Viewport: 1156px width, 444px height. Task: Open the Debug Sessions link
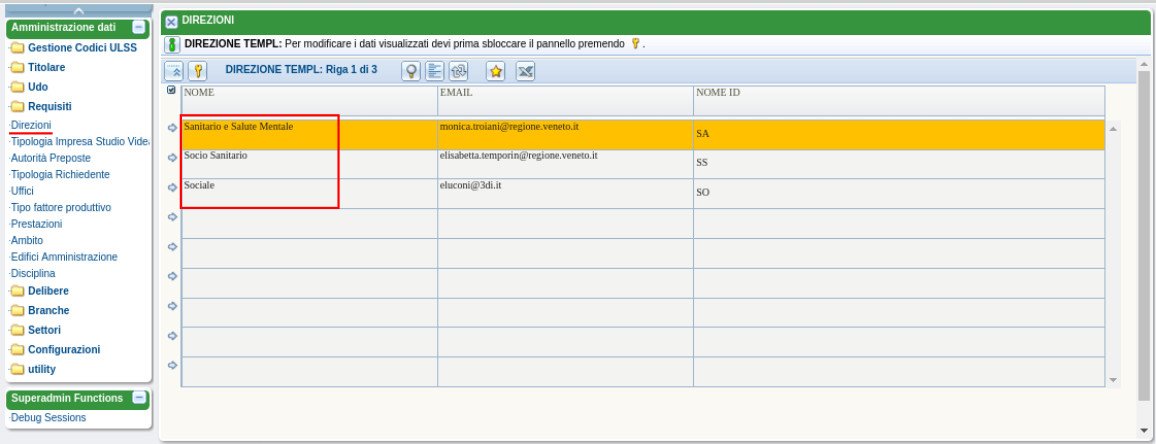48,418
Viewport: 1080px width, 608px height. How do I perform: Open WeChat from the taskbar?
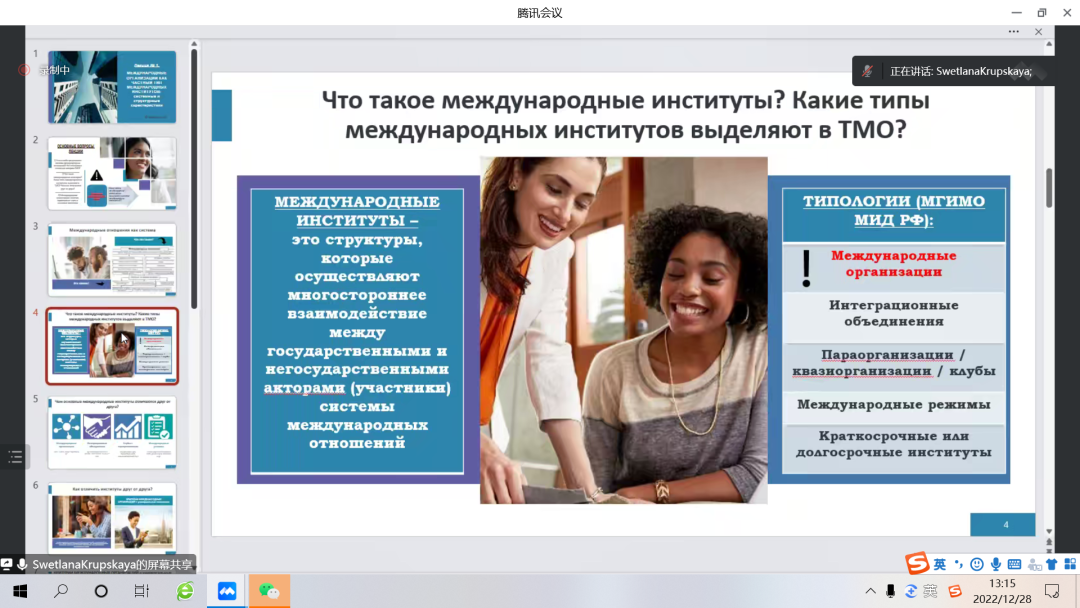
==
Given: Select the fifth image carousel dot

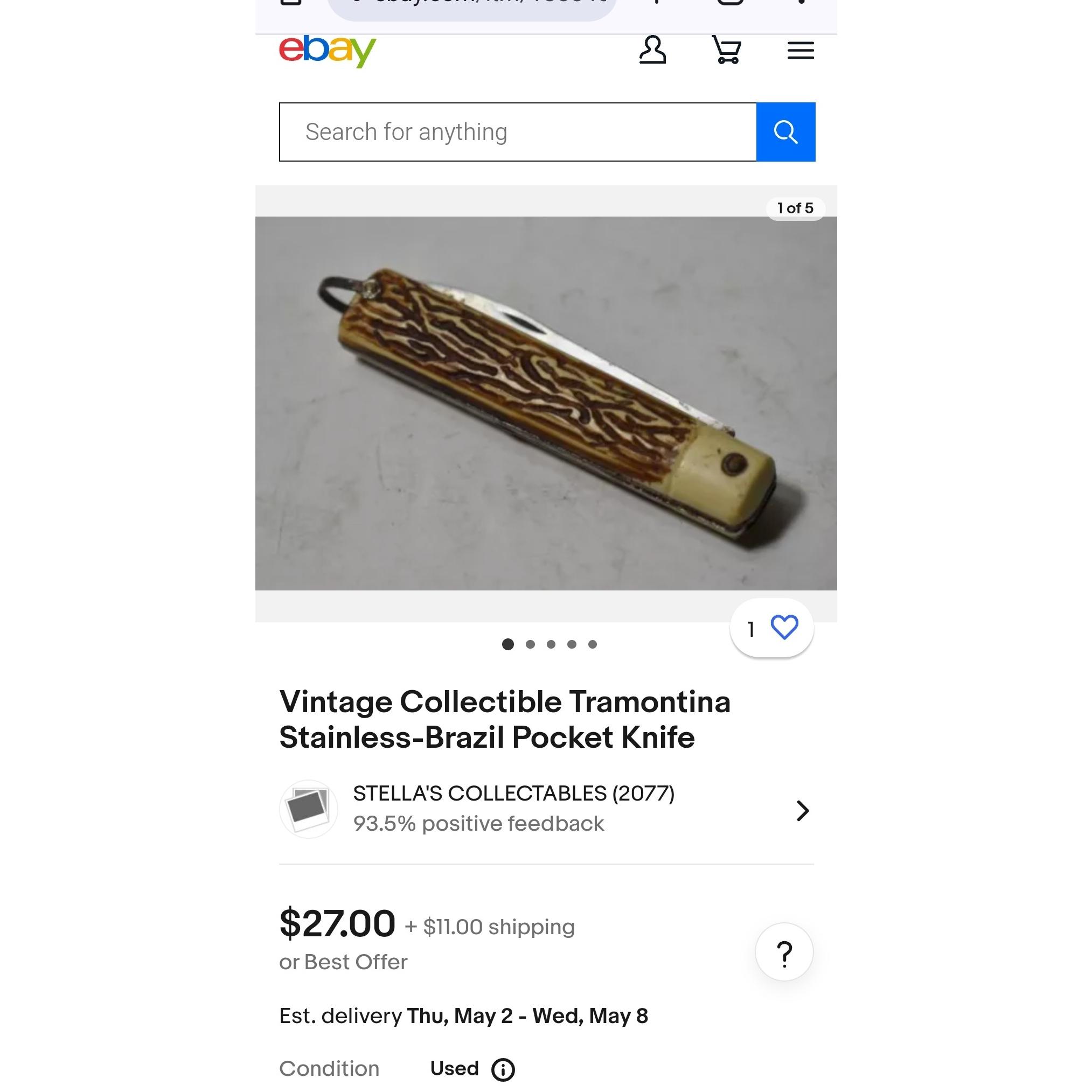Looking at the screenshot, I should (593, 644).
---
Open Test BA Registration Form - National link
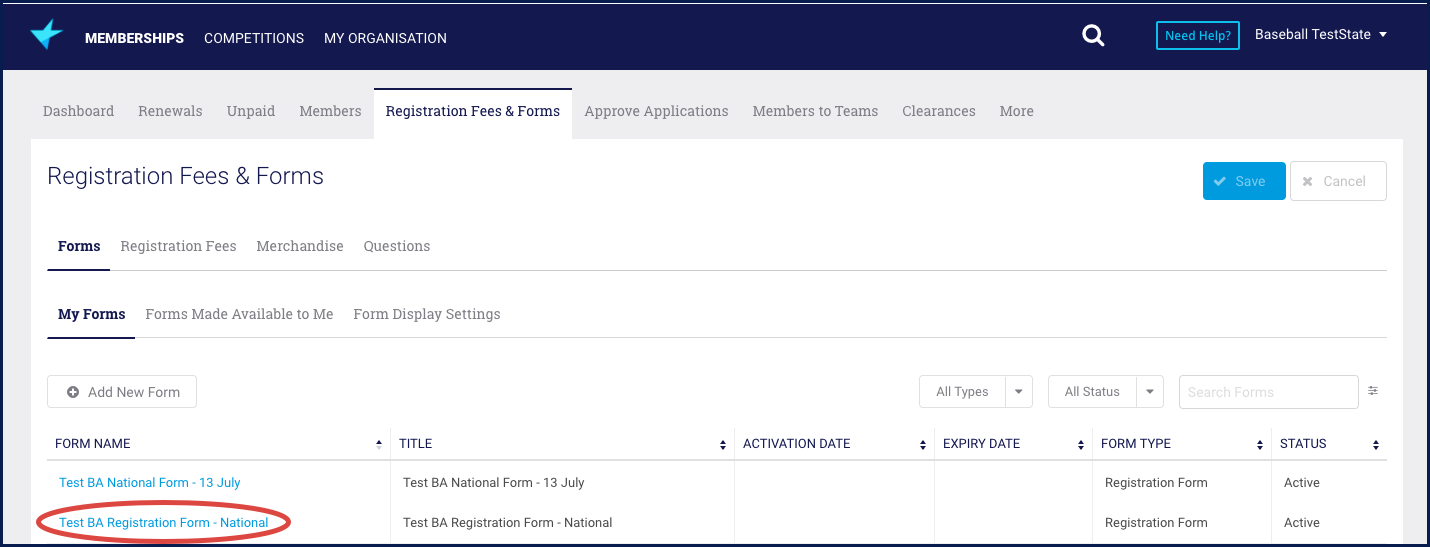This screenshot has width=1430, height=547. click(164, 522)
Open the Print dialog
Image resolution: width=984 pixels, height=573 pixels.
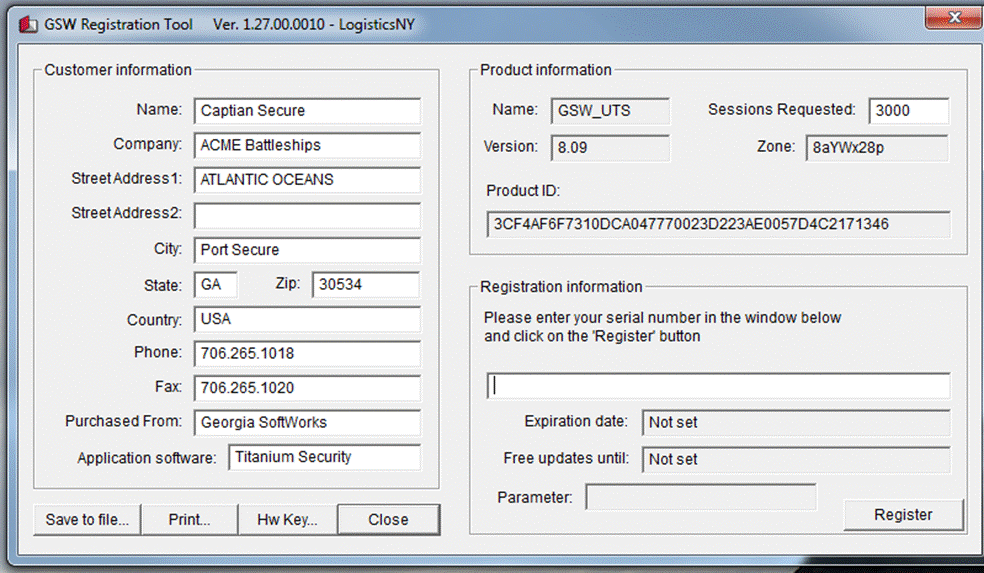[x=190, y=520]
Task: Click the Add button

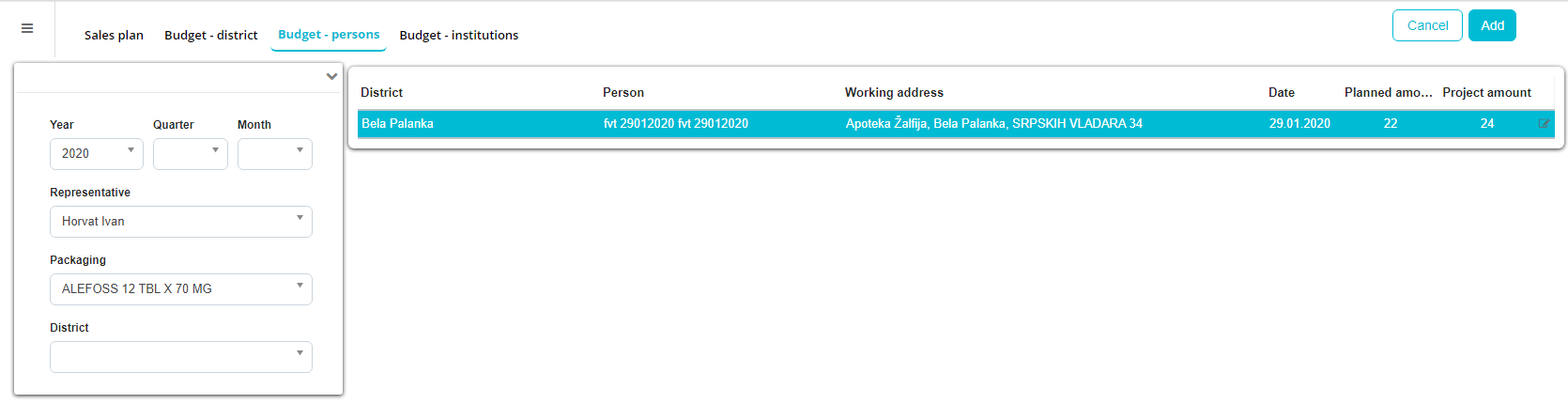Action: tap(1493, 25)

- Your assignment -
Please repeat, exactly as written, the lines in the records above, starting with the one that has "Viewport: 1156px width, 444px" and going on through the one that has "Viewport: 1080px width, 608px". Pictures are to be left out.

- Answer section -
Viewport: 1156px width, 444px height. Task: Open the Debug Sessions link
48,418
Viewport: 1080px width, 608px height. How do I perform: Open WeChat from the taskbar?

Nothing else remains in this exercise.